2. 年金が増えても「実質的にマイナス」マクロ経済スライドの仕組みとは?
2026年度の年金額は増額となりましたが、額面上の増加がそのまま「生活の豊かさ」につながるとは限りません。
その背景にあるのが、「マクロ経済スライド」という調整の仕組みです。
マクロ経済スライドとは、少子高齢化による現役世代の減少や平均余命の伸びを踏まえ、年金の給付水準を緩やかに抑制していく制度です。
具体的には、賃金や物価が上昇した年であっても、その上昇率から一定の調整率を差し引いた分しか年金額を引き上げない仕組みになっています。
今回の改定を例に見てみましょう。
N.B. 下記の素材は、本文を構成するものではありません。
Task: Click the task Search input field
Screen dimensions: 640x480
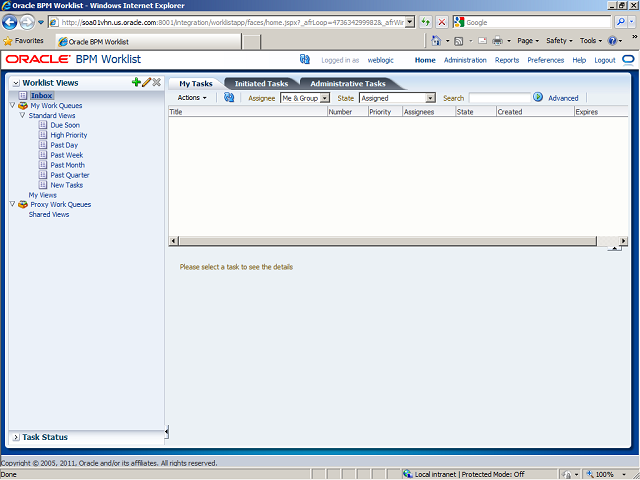Action: pyautogui.click(x=499, y=98)
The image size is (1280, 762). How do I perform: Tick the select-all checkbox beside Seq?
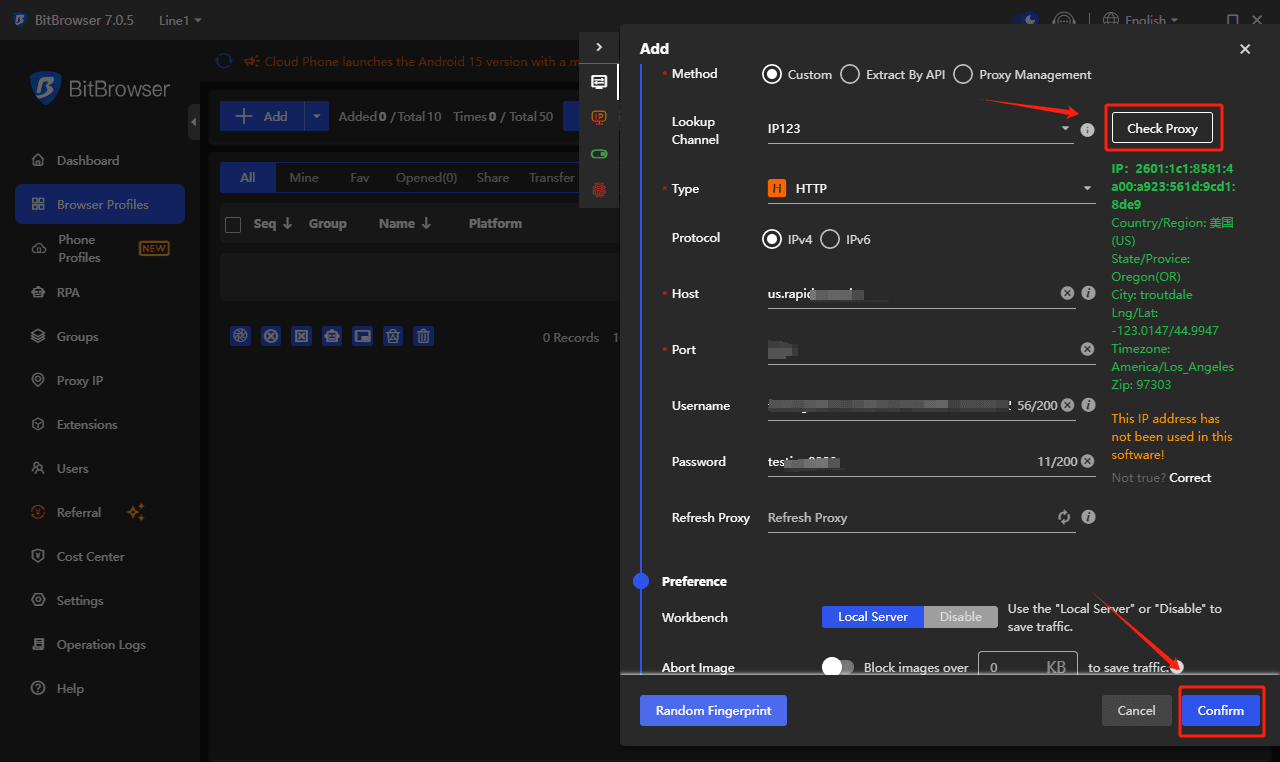point(233,224)
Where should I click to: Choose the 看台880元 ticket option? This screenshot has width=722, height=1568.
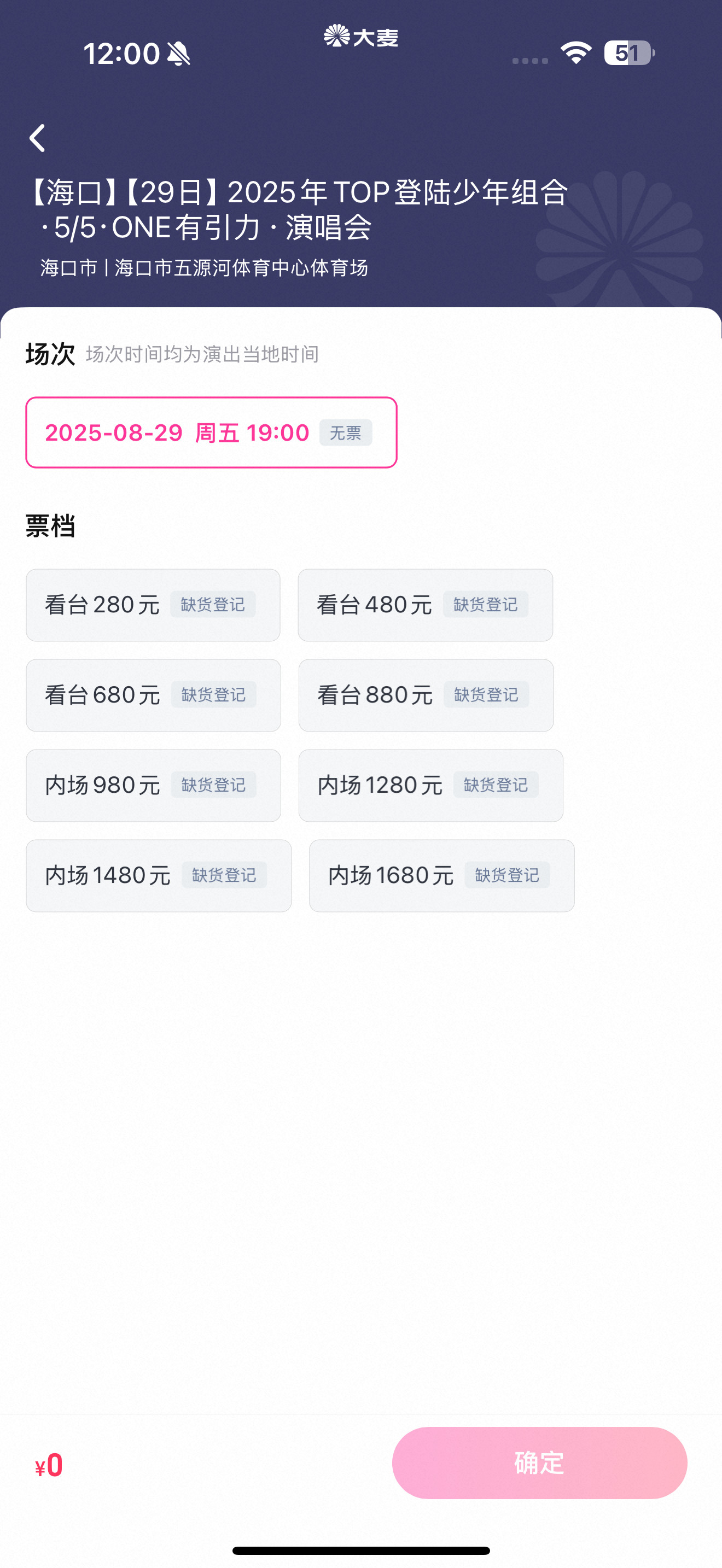[426, 695]
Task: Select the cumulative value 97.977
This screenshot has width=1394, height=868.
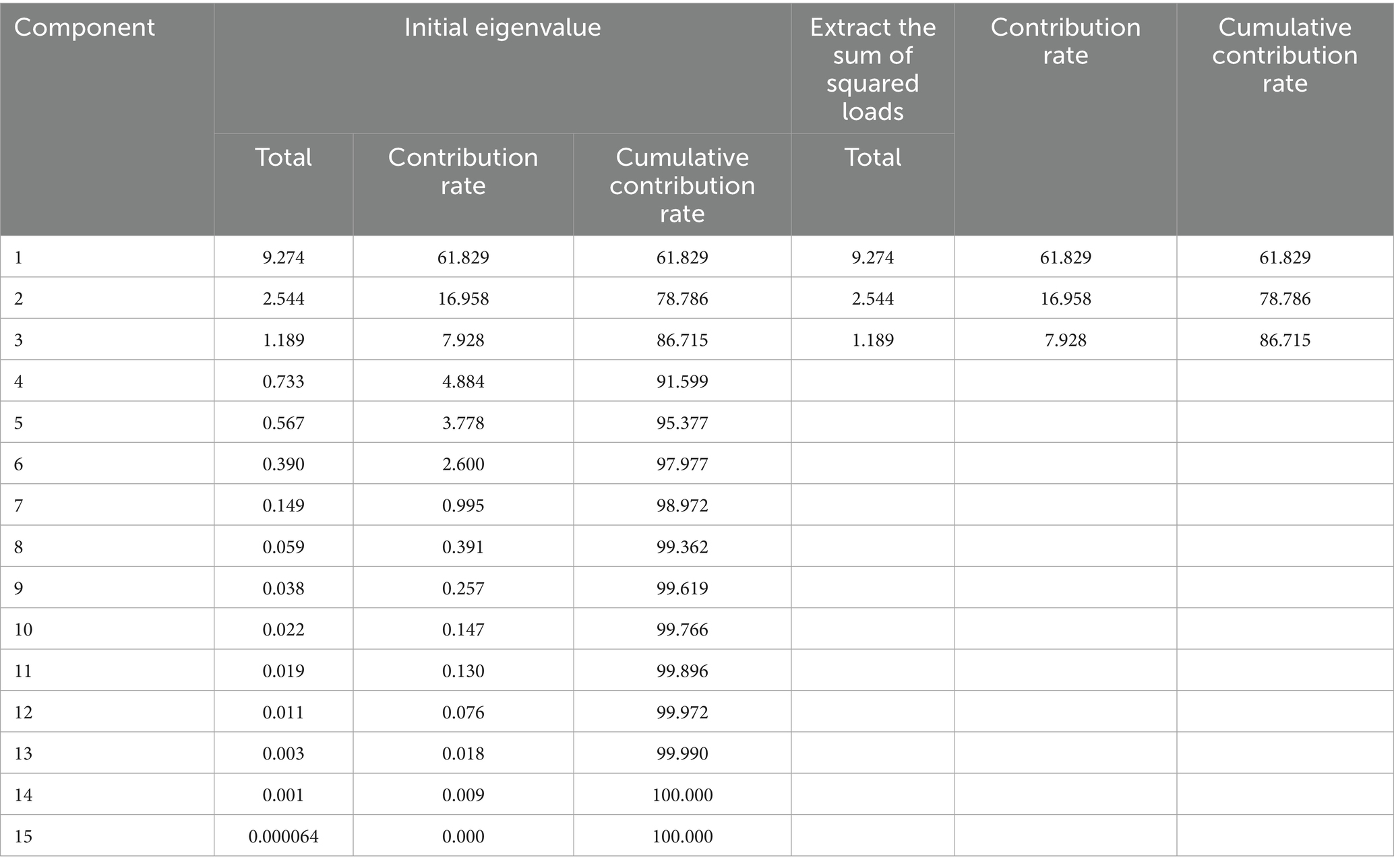Action: 682,464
令和7年における物価変動率は3.2%であったのに対し、名目賃金の伸び率は2.1%にとどまりました。
この差を踏まえてマクロ経済スライドによる調整が行われた結果、年金額の改定率は国民年金が1.9%、厚生年金が2.0%とされています。
いずれも物価上昇率の3.2%を下回っており、金額のうえでは増額であっても、実質的な受給水準は低下している状況といえます。
つまり、受け取る金額が増えても、同じ金額で買えるものが減っていれば、生活水準の維持は容易ではありません。
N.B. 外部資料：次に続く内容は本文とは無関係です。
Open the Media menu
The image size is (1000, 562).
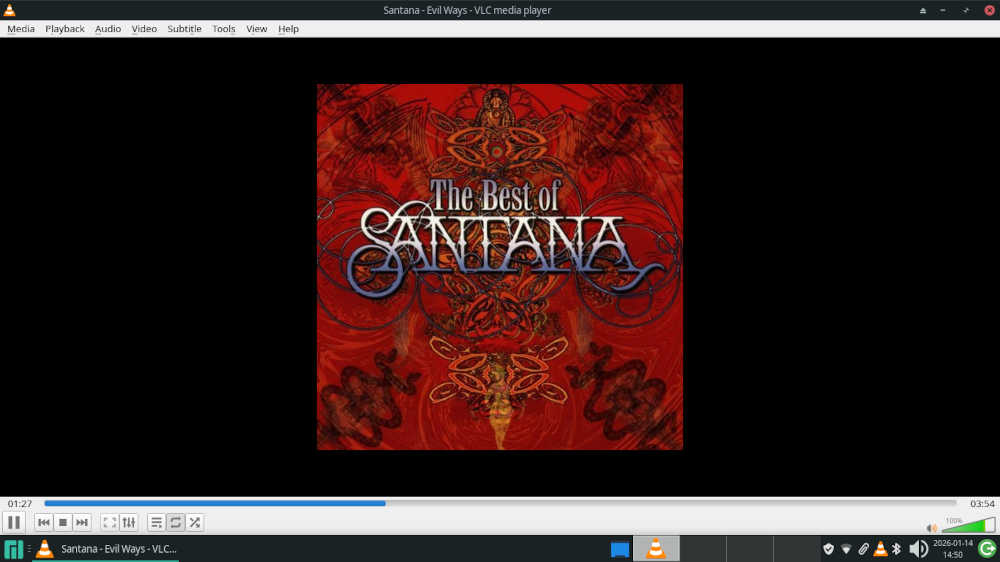[x=21, y=29]
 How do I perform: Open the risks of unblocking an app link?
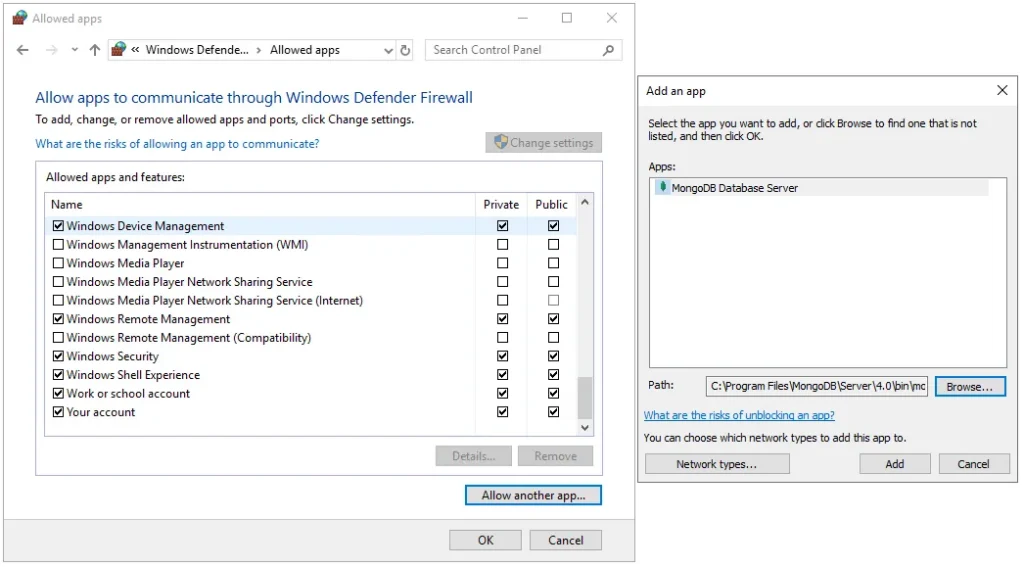(739, 415)
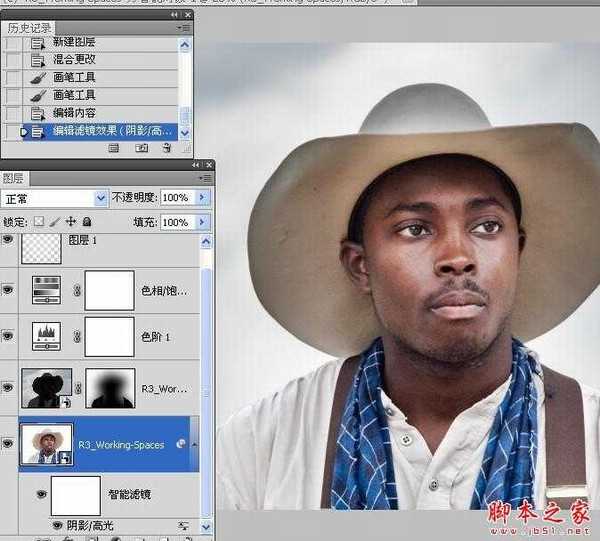Click the black layer mask thumbnail
600x541 pixels.
(x=110, y=388)
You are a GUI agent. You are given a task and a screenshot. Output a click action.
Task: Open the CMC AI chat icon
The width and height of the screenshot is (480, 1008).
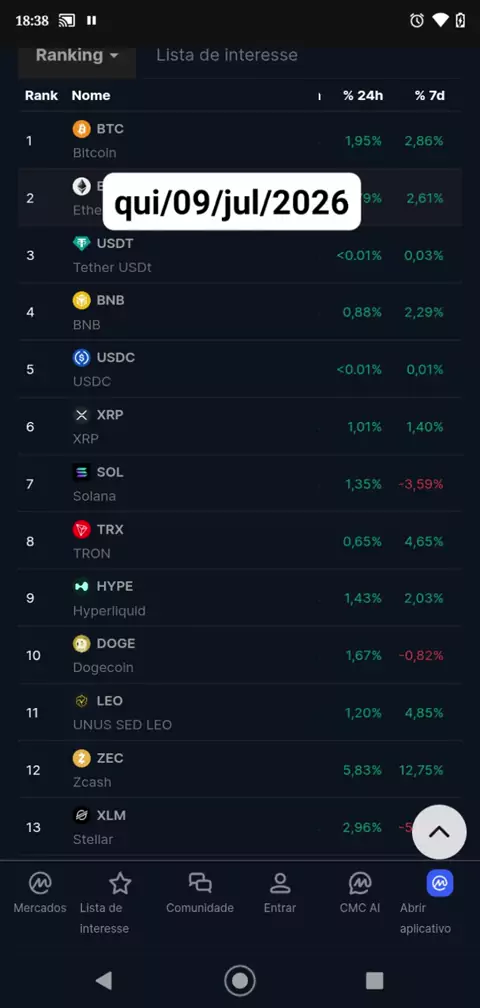(x=360, y=883)
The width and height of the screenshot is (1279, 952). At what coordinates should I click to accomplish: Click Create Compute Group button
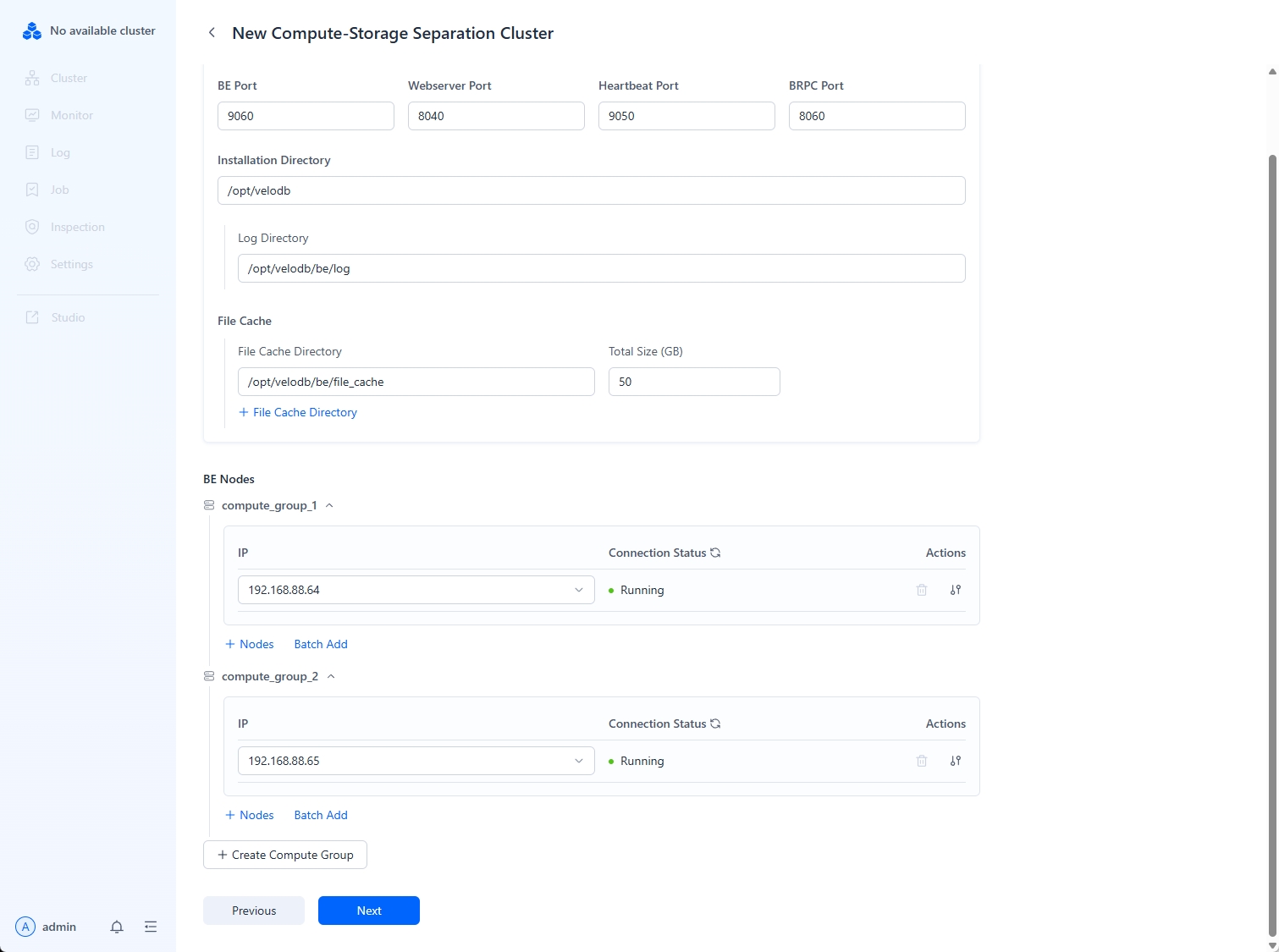pyautogui.click(x=285, y=855)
マクロ経済スライドは制度の長期的な持続性を確保するうえで重要な仕組みです。
一方で、受給者の側からすれば、年金額の増減だけを見て安心するのではなく、物価や生活費の変動とあわせて老後の収支を継続的に見直していくことが求められます。
公的年金はあくまで老後収入の土台であり、それを補う資産形成をどう積み上げるかが、長期的な生活設計の鍵となるでしょう。